Por: Martín Méndez
Ilustración: Oldemar González, cortesía de Nexos
Es un día de trabajo como cualquier otro en el edificio 24 del Instituto Tecnológico de Massachusetts (MIT, por sus siglas en inglés): el meteorólogo Edward Lorenz y su asistente, Ellen Fletcher, ingresan a la computadora Royal McBee LGP-30 —que ocupa casi toda la oficina y hace un ruido que ahuyenta la conversación— un conjunto de parámetros para simular el tiempo meteorológico de un par de meses usando tan sólo tres ecuaciones diferenciales. En lo que estaban los cálculos, Lorenz fue por un café para matar el tiempo. Sin embargo, por alguna razón, aquel día de 1961, Lorenz detuvo la computadora e ingresó otras condiciones iniciales en las ecuaciones, las cuales diferían en milésimas de las originales.
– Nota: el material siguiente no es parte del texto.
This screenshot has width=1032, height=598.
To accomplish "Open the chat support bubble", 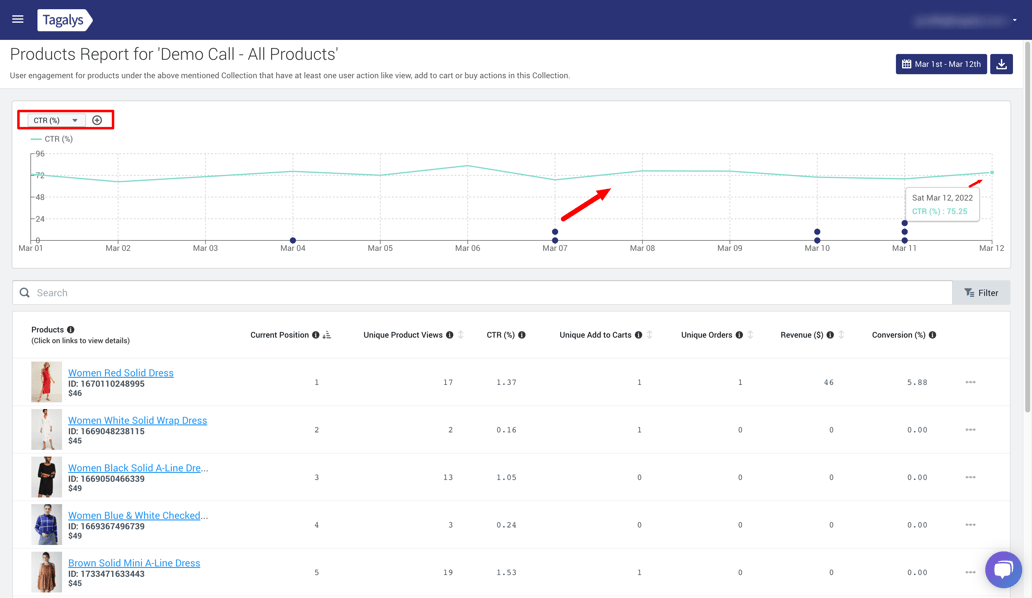I will pos(1002,569).
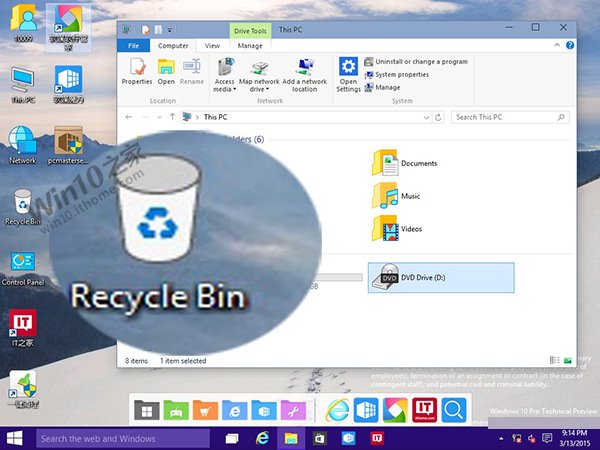This screenshot has height=450, width=600.
Task: Open Control Panel desktop shortcut
Action: click(21, 267)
Conforme las soluciones se imprimían en aquellas hojas que recuerdan a las sábanas de contador, Lorenz notó que éstas divergían con respecto a las originales después de un tiempo. Es decir, parecía como si las series de tiempo —las soluciones de las ecuaciones diferenciales— hubieran surgido de las ecuaciones usando parámetros completamente distintos.